§ **Selected passage**
------------------------------------------------------------

In our method, static and moving objects were separated by comparing the flow angles. Static objects, as the main part of an image frame, have similar flow angles due to camera movement, and moving objects have different flow angles. A cluster containing many similar or denser components is considered to contain camera movement, while the remaining clusters represent object motion. The camera movement in the horizontal and vertical directions is determined according to the angle and intensity of the optical flow in the centre of the denser cluster. Subsequently, all flow vectors are adjusted according to the camera movement. In this way, the static components of the scene that previously had a motion vector due to the camera movement become static. Moreover, it is not necessary to recalculate the optical flow, and the flow results can be corrected by subtracting the centre of the denser cluster from all flows. In the next step, the frame difference is calculated based on the corrected frames. After the camera movement cancellation, the image optical flow and frame difference provide a more accurate representation of the object’s motion. In cases where the dataset is acquired with a static camera, this step is unnecessary and can be discarded.

3.3. Optical Flow

The proposed method uses two different approaches for motion detection to enhance its efficiency and reduce errors. The first approach is optical flow. One limitation of this method is its inability to distinguish between the movements caused by the camera and the actual motion in the scene. This limitation has been addressed through the camera movement cancellation step. In addition, the optical flow method has a relatively high computational cost because of its spatial and temporal derivatives. Among the various current optical flow algorithms, the Lucas-Kanade and Horn-Shunck algorithms have been mainly used in HAR systems. The difference between these two methods lies in how they compute the derivative and some initial assumptions. Both methods use a similar approach to estimate the motion vector. In a two-dimensional (2D) grey video image sequence, it is assumed that the motion in $x,y$ directions is $\delta x$, $\delta y$ at time $\delta t$, and the image pixel values of the first image frame are $E\left(x,y,t\right)$, and of the second is $E(x+\delta x,y+\delta y,t+\delta t)$, thus:

$$E(x+\delta x,y+\delta y,t+\delta t)=E(x,y,t)+\frac{\partial E}{\partial x}\delta x+\frac{\partial E}{\partial y}\delta y+\frac{\partial E}{\partial t}\delta t+\epsilon ,$$

(1)

where $\epsilon$ represents the error that occurs due to the nonlinear form of the motion. The motion in a short time between two image frames can be assumed to be linear:

$$\epsilon \approx 0.$$

(2)

The brightness of objects usually does not change significantly between two consecutive image frames, so each object has approximately the same brightness; hence:

$$E(x+\delta x,y+\delta y,t+\delta t)=E(x,y,t).$$

(3)

According to Equations (2) and (3), one can obtain:

$$\frac{\partial E}{\partial x}\delta x+\frac{\partial E}{\partial y}\delta y+\frac{\partial E}{\partial t}\delta t=0.$$

(4)

------------------------------------------------------------

§ **Given data**
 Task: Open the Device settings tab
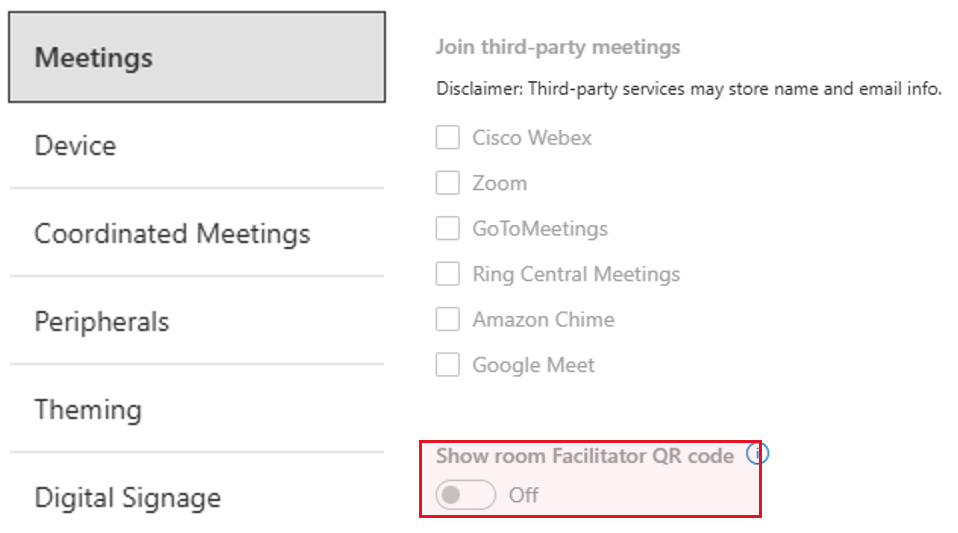point(196,146)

------------------------------------------------------------

§ **Brief**
According to the passage on motion detection, which two optical flow algorithms have been mainly used in HAR systems?

§ **Exercise result**
The Lucas-Kanade and Horn-Shunck algorithms.